Trump, migración y los demonios sueltos

En un mitin político en Minnesota, el miércoles, Trump prometió ser “tan duro” en materia migratoria como antes. Poco antes había tenido que ceder ante la presión y había firmado una orden ejecutiva para detener la separación de familias de migrantes que su propia administración había venido implementando. Pero en este asunto la parte esencial rebasa el hecho de que el presidente haya tenido que recular. El tema central tiene más bien que ver con cómo Trump consigue detectar una serie de preocupaciones y miedos que existen en muchos estadounidenses (lo expresen abiertamente o no) y, luego, su capacidad para articular un discurso que conecta eficazmente con esos sectores de la población.

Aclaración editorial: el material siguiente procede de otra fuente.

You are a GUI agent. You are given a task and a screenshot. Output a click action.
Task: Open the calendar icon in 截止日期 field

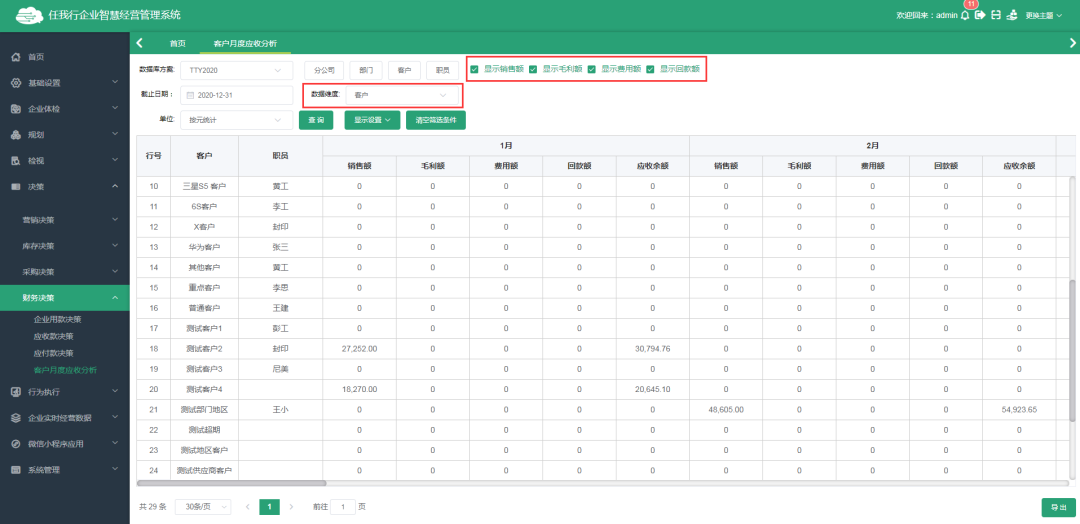(191, 95)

La investigación ha mostrado que las personas que tienen miedo tienden a ser menos tolerantes, más reactivas y más excluyentes de otras personas (Siegel 2007; Wilson 2004). Estos sentimientos pueden afectar las preferencias electorales o el apoyo político de medidas tales como el cierre de fronteras hasta el castigo a determinados grupos étnicos, religiosos o sociales (Hanes y Machin, 2014). Tras los atentados terroristas cometidos en Europa y EU entre 2015 y 2016, los crímenes por odio contra musulmanes estadounidenses subieron a los peores niveles desde el 2001.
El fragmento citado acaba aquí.